„ALE TO NUDNE!” – ROZMOWA O RÓŻAŃCU

— Ciociu, tylko szczerze… Różaniec nie jest trochę nudny?
— Szczerze? Dla mnie kiedyś też był. Myślałam, że to tylko powtarzanie tych samych słów. Aż zrozumiałam, że to coś znacznie więcej.
— Ale przecież to w kółko to samo – „Zdrowaś Maryjo…”, dziesięć razy, znowu, i znowu...
— To wyobraź sobie, że jesteś zakochany.

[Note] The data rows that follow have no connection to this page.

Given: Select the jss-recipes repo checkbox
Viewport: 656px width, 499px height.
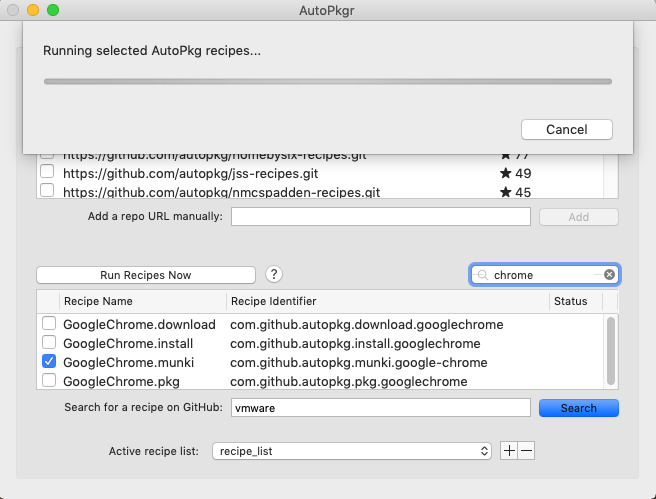Looking at the screenshot, I should coord(47,173).
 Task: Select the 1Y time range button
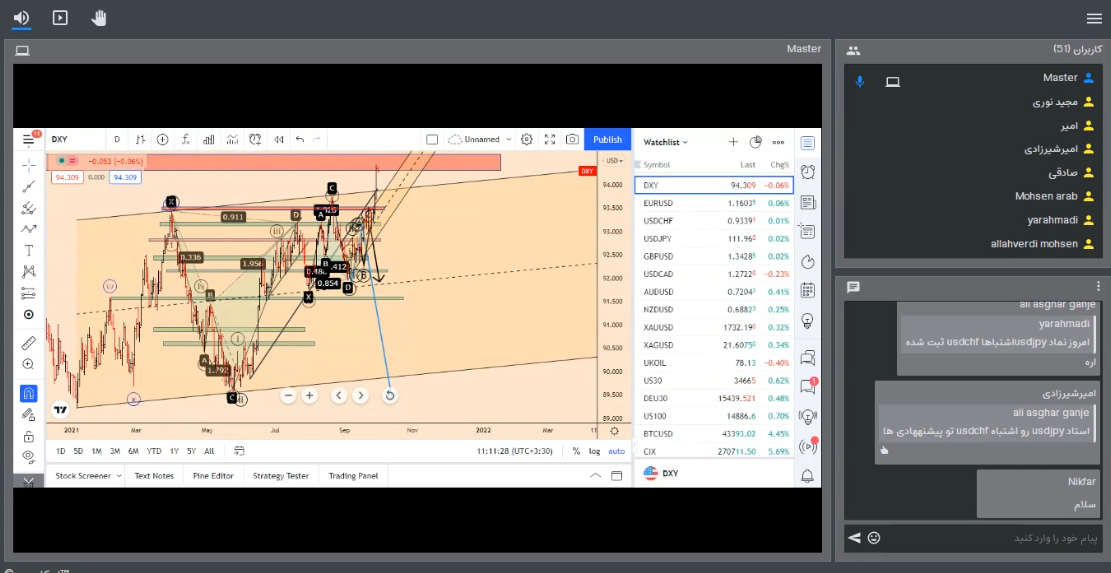pos(174,451)
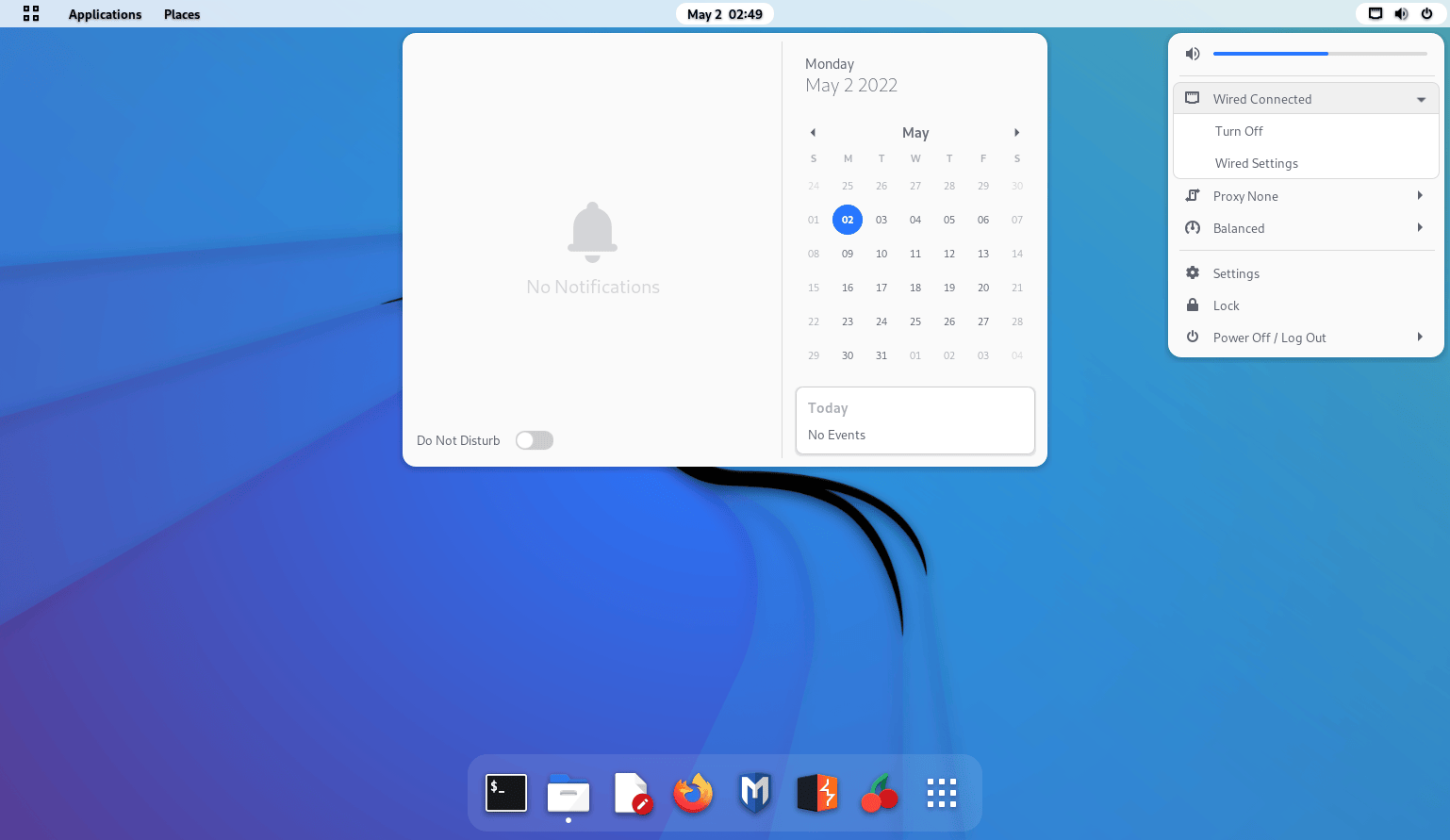The image size is (1450, 840).
Task: Select May 15 on the calendar
Action: (813, 287)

I mówisz komuś: „Kocham Cię.” Czy raz wystarczy?
— No nie…
— Właśnie. Bo miłość lubi powtarzanie. Różaniec to nie jest mantra. To rozmowa serca. To oddychanie miłością. Każde „Zdrowaś” to jak pocałunek dla Maryi. A Ona bierze Twoją modlitwę i zanosi ją do Jezusa.
— A co mam sobie wyobrażać, jak odmawiam?
— Każda dziesiątka to obraz z życia Jezusa i Maryi. Możesz sobie wyobrazić, że jesteś tam z nimi – przy narodzinach Jezusa, pod krzyżem, przy pustym grobie. Jakbyś oglądał film, tylko że sercem.
— A to coś daje?
— Różaniec to jak lina rzucona z nieba. Kiedy życie boli, kiedy jesteś zagubiony, smutny, zmęczony – on naprawdę podnosi. Maryja działa. W ciszy, ale konkretnie. Tylko trzeba zacząć. Choćby jedną dziesiątkę. Nawet szeptem. Nawet
z błędem. Ona nie patrzy na styl. Ona słucha serca.
— Czyli… nawet ja mogę spróbować?
— Właśnie Ty. Właśnie teraz. I wiesz co? Zrób to po swojemu. Narysuj tajemnice. Odmów z mamą. Ułóż różaniec
z guzików. Albo po prostu… usiądź w ciszy i zacznij: „Zdrowaś Maryjo…”

Różaniec to nie modlitwa dla starszych pań.

To broń. To pomoc. To rozmowa.

To coś, co może zmienić Twoje życie – tylko daj mu szansę.